Data from: Higher predation risk for insect prey at low latitudes and elevations

Biotic interactions underlie ecosystem structure and function, but predicting interaction outcomes is difficult. We tested the hypothesis that biotic interaction strength increases toward the equator, using a global experiment with model caterpillars to measure predation risk. Across an 11,660-kilometer latitudinal gradient spanning six continents, we found increasing predation toward the equator, with a parallel pattern of increasing predation toward lower elevations. Patterns across both latitude and elevation were driven by arthropod predators, with no systematic trend in attack rates by birds or mammals. These matching gradients at global and regional scales suggest consistent drivers of biotic interaction strength, a finding that needs to be integrated into general theories of herbivory, community organization, and life-history evolution.

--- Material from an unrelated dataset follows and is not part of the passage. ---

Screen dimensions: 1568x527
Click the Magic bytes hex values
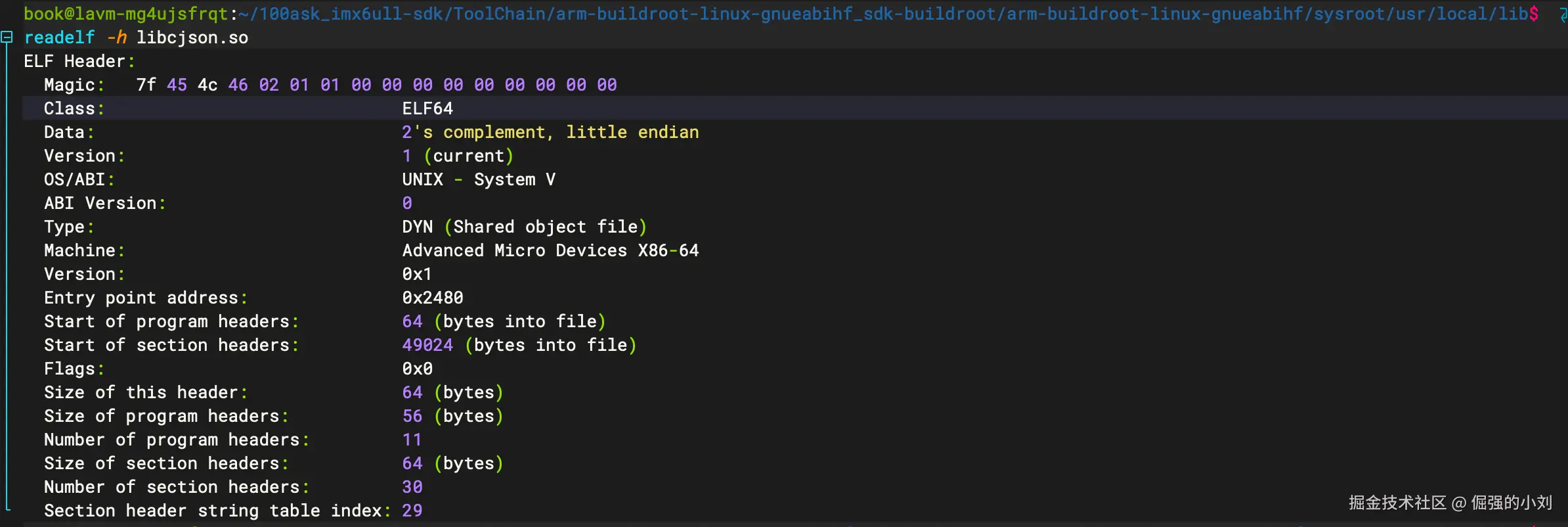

生物种间相互作用是生态系统结构与功能的核心基础，但精准预测相互作用的结果却极具挑战。本研究通过开展全球尺度野外实验，以模拟毛虫（model caterpillars）为实验材料量化捕食风险，验证了“生物相互作用强度随纬度趋近赤道而增强”这一科学假说。在横跨六大洲、全长11660公里的纬度梯度范围内，我们观测到捕食压力随纬度趋近赤道逐渐升高，同时伴随海拔降低，捕食压力同步上升的平行格局。上述纬度与海拔梯度上的捕食格局均由节肢动物捕食者（arthropod predators）主导，而鸟类与哺乳类的攻击率未呈现系统性变化趋势。全球与区域尺度下均观测到的一致梯度格局，表明生物种间相互作用强度存在统一的驱动机制；这一发现亟需被纳入植食作用（herbivory）、群落组织（community organization）以及生活史进化（life-history evolution）的通用理论框架之中。